* START Stored rows *

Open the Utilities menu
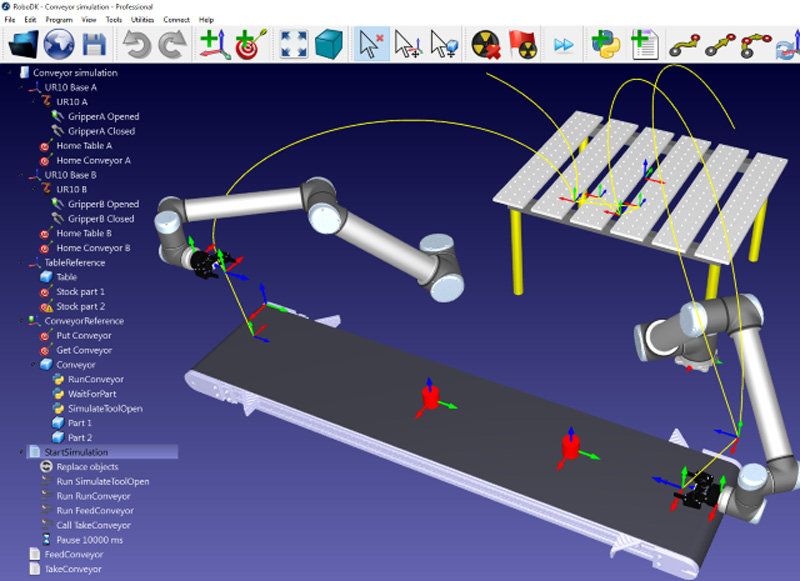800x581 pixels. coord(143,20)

* END Stored rows *
* START Stored rows *

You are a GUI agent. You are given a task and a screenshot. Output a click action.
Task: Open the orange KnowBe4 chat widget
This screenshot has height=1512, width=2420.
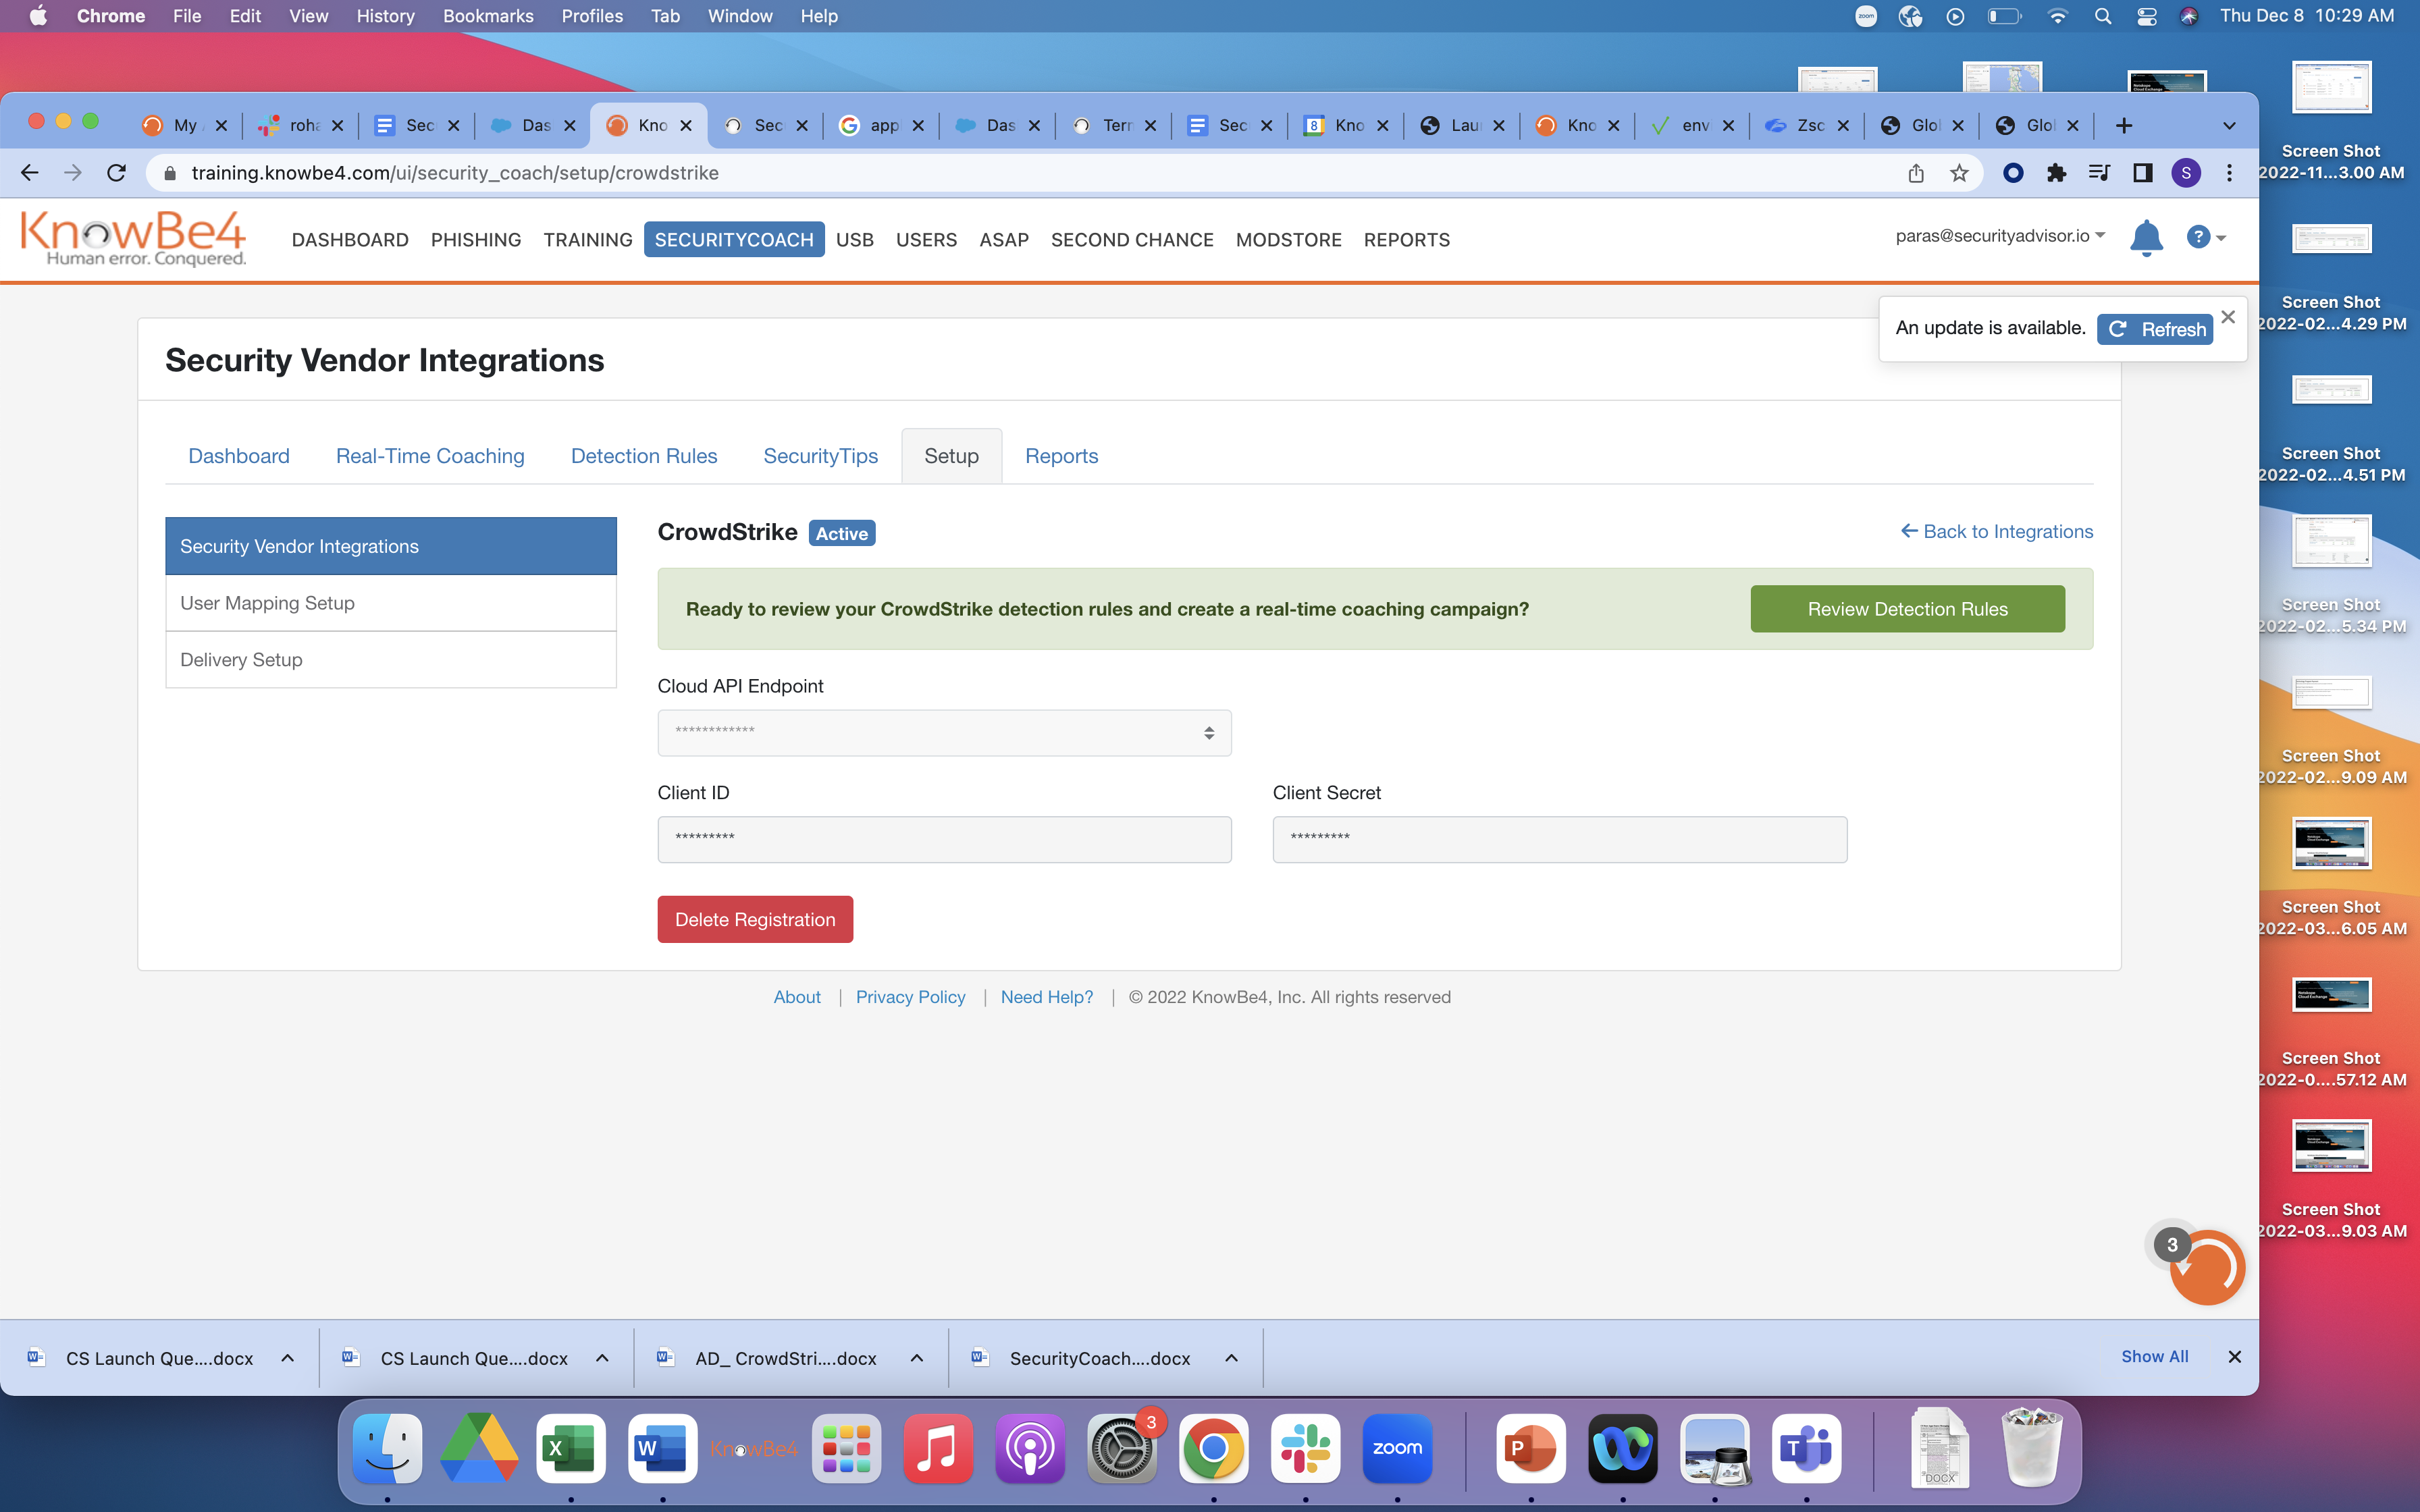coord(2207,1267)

* END Stored rows *

[Problem requirements] Render the records from the line with "You are a GUI" up to and including the line with "coord(2207,1267)" as a two-column CSV with the columns request and answer. Give one row per request, put its text and its answer each in one quoted field with line breaks turned into spaces, and leave the pictures out.

[The result]
request,answer
"You are a GUI agent. You are given a task and a screenshot. Output a click action. Task: Open the orange KnowBe4 chat widget This screenshot has height=1512, width=2420.","coord(2207,1267)"